13 February 2018

O DEDO NA FERIDA


A 10 de Janeiro passado, o “New York Magazine” publicou um artigo de Molly Fischer – “The Great Awokening: What happens to culture in an era of identity politics?” – no qual se afirmava que “o primeiro ano da presidência de Donald Trump tinha tornado as prioridades claras”: “Com uma vedeta racista de ‘reality shows’ na Sala Oval e neo-nazis reivindicando Taylor Swift como a sua princesa ariana, é, de certeza, o momento exacto para analisarmos o conteúdo do que consumimos e averiguar o que diz sobre a América em que vivemos”. Seguia-se uma extensa lista de casos na televisão, música, cinema, abrangendo os diversos debates em curso acerca de políticas de identidade, apropriação cultural e, inevitavelmente também, as infinitas sequelas do "affaire"-Weinstein, que delimitariam as hipóteses de uma nova atitude “sensível a experiências raciais, culturais, sexuais e identidades de género diferentes das nossas”. Já em 2011, aquando da publicação de whokill, Merrill Garbus (Tune-Yards) confessava, em público, as suas perplexidades face ao uso que fazia das poliritmias africanas: “Devo pedir autorização? Se tenho medo de pedir autorização, quererá isso dizer que não o deveria fazer? Até gosto que me acusem de pilhar a música africana se isso me permitir iniciar a discussão desse assunto”.
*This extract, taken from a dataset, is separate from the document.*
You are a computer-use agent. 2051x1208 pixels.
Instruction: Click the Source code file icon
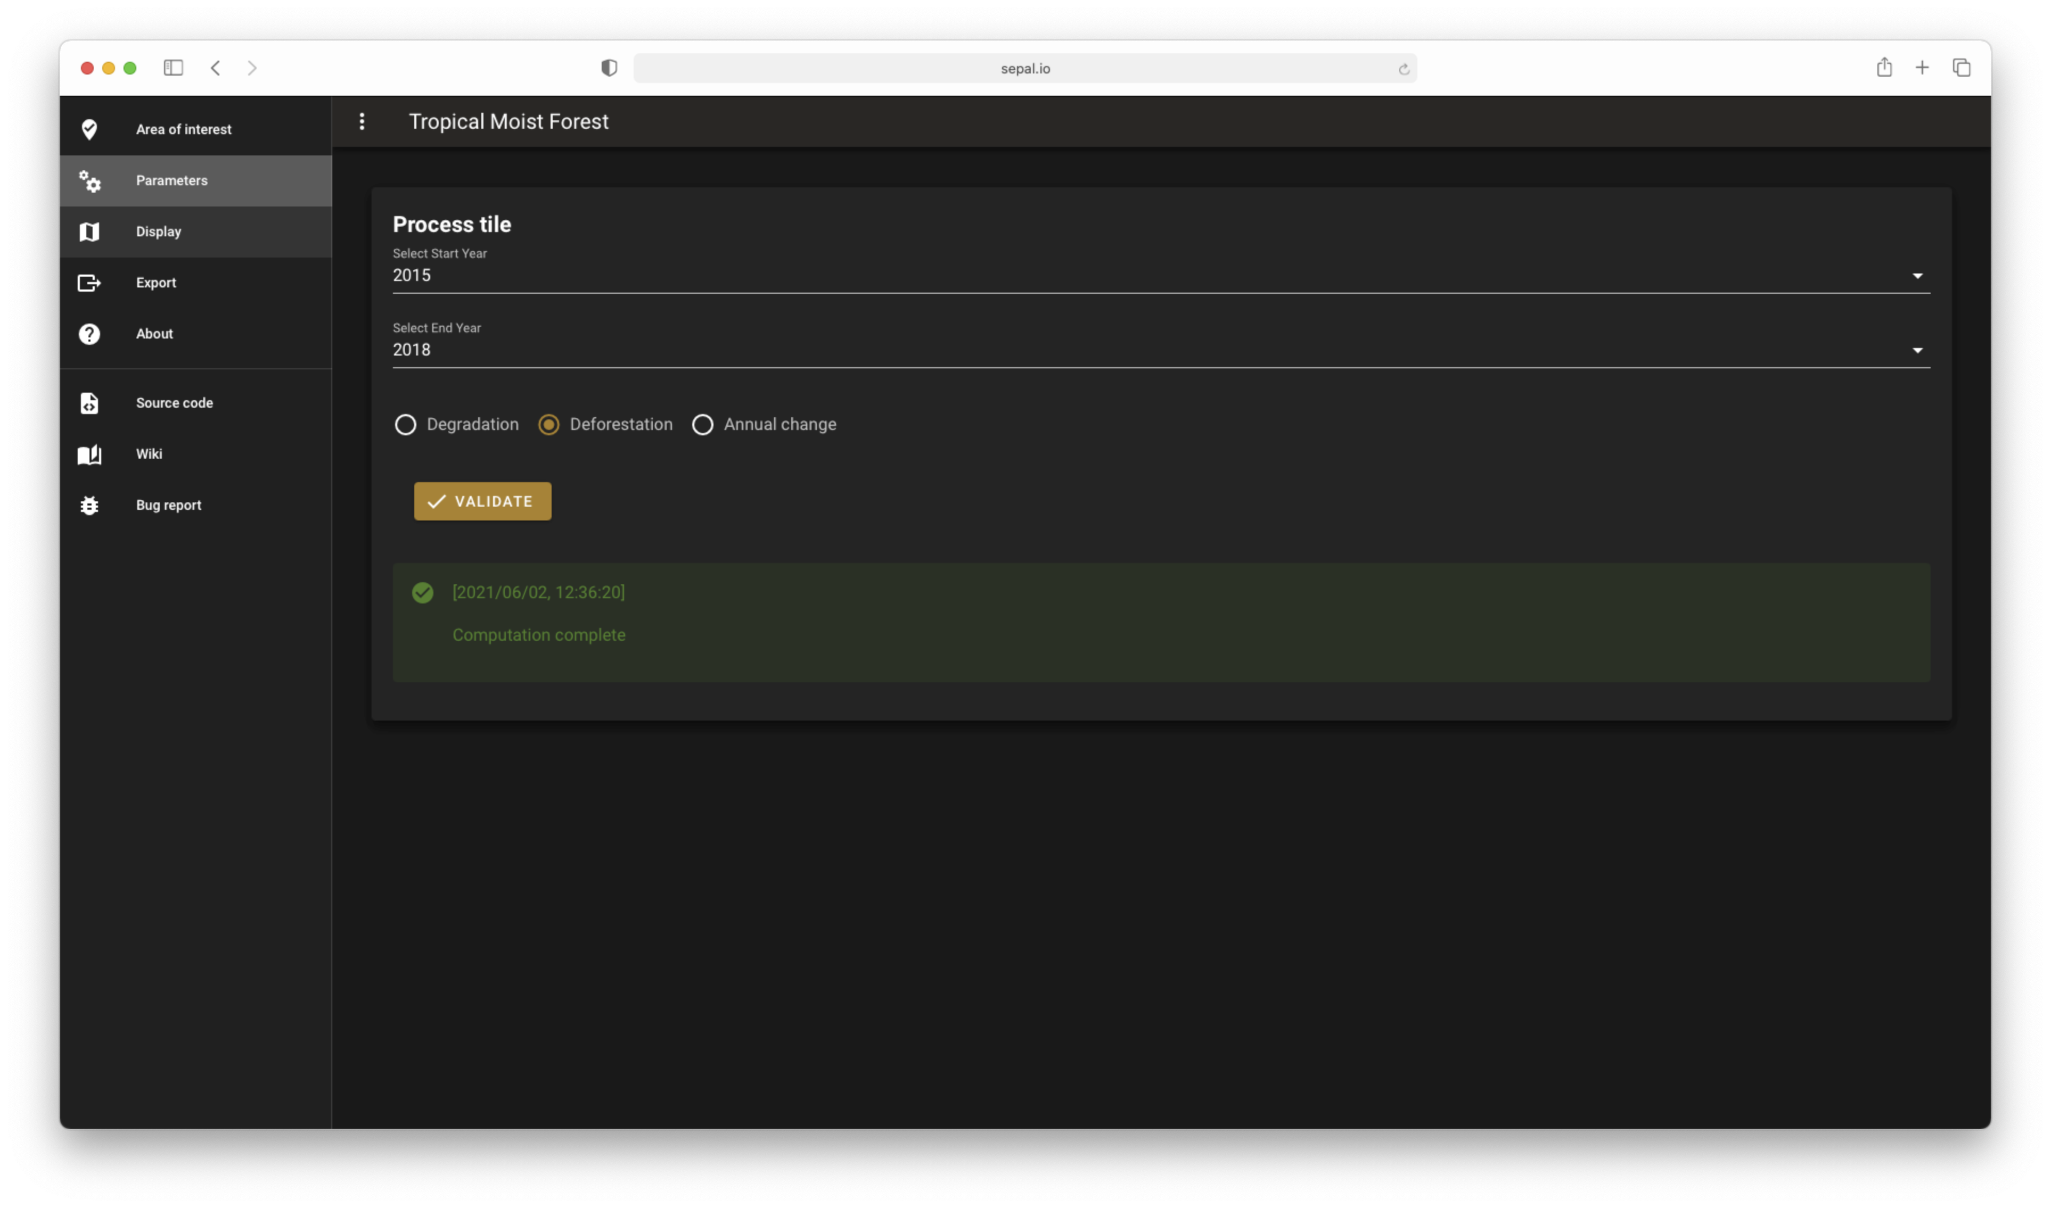[x=90, y=403]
Ainda que, de facto, a história da música não seja senão um imenso processo de “apropriação cultural”, Garbus acabou por deixar-se abalar pela dúvida e, agora, I Can Feel You Creep Into My Private Life expõe abertamente essa vacilação. Antecedido por uma declaração enviada aos media culturais – “Até agora, a música nunca respondeu à desconfortável interrogação sobre o papel da arte e dos artistas na desmontagem do racismo, no combate à opressão ou na contenção das alterações climáticas. E pergunto-me se o poderá fazer sem tresandar à supremacia e privilégio brancos que se propõe investigar” –, no fundo, mantém a questão em aberto: se Merrill anuncia “I must be witness to everything” e, em “Colonizer”, coloca, impiedosamente, o dedo na ferida (“I use my white woman's voice to tell stories of travels with African men, I comb my white woman's hair with a comb made especially, generally for me, I smell the blood in my voice”), todo o exuberante suporte musical do discurso assenta num belíssimo caldo "avant-pop" feito de linhas de baixo R&B, antiguidades Motown, disco, house, funk e electro. Sem exalar nenhum odor reprovável.